Mettre l’art au service de la paix, c’est l’idée d’un groupe d’amis, pour la plupart anciens élèves du lycée Jean-Jaurès qui, unis par leur passion de la vidéo, décident de rebondir sur des sujets d’actualité, caméra en main. À leur actif : visite de camps de réfugiés palestiniens et de concentration en Allemagne, rédaction d’articles sur ce qui touche leur quartier.

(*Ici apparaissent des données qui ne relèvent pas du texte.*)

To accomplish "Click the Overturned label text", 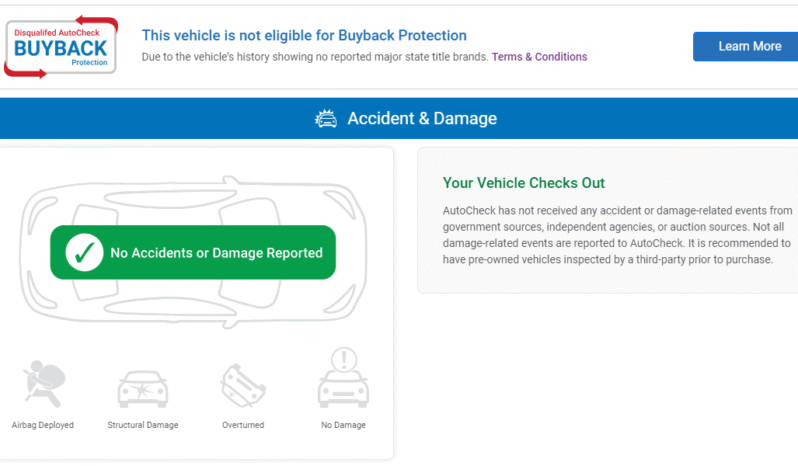I will (243, 425).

Leur but ? Dire ce que l’on n’entend pas, traiter des sujets qui préoccupent les jeunes et inciter au dialogue même sur ce qui fâche.


C’est dans la précipitation qu’ils décident de réaliser Ma double identité, en guise d’introduction au débat sur le même thème. La méthode ? Se promener dans le quartier et poser la question « Te sens-tu français ? ».

« Nous avons recueilli des ressentis sincères, explique Mohamed, l’un des membres du groupe. Nous ne pouvons pas les juger ni les ignorer simplement parce que ça ne plaît pas. » Certains propos comme : « Ce pays ne m’accepte pas et fait en sorte que quelqu’un comme moi ne se sente pas chez lui » ou « On est considéré comme des sous-Français » sont des phrases dures que l’Art de la paix refuse de passer sous silence. « Au lieu de s’insurger contre ces paroles, demandons-nous plutôt pourquoi sont-elles dites ! » s’emporte Youssef.

 

 

Des hauts et débats



Leur projection a donné lieu à un débat vif, perçu comme négatif par certains militants politiques. Qu’est-ce qui a mis le feu aux poudres ? Le malaise tel que l’énonce les personnes interviewées ou le sujet très sensible ? « La polémique, commente Mohamed, est surtout née d’un clivage fort entre tendances politiques qui instrumentalisent la thématique de la jeunesse. Car Stéphane Beaud, le sociologue présent n’a pas trouvé cela choquant. » D’autres comme le maire de Bagnolet, ont proposé une autre piste de réflexion : « On a une seule identité, celle de sa propre personne. Avoir une double identité s’appelle de la schizophrénie.» Une piste qui se veut positive mais difficile à faire entendre dans un débat houleux.

 

 

Si les membres de l’association reconnaissent que ce sujet mérite d’être traité avec plus de temps et de recul, ils revendiquent la volonté d’apporter de l’espoir et conseillent à tous les jeunes d’être acteurs de leur avenir. Militer, débattre c’est une des solutions pour avancer. C’est ce qu’ils ont fait les 7 et 8 novembre avec 3 sociologues pour débattre sur les rapports entre les jeunes et la police à Bagnolet. Encore un sujet chaud. L’Art de la paix passe décidément par des confrontations difficiles mais indispensables.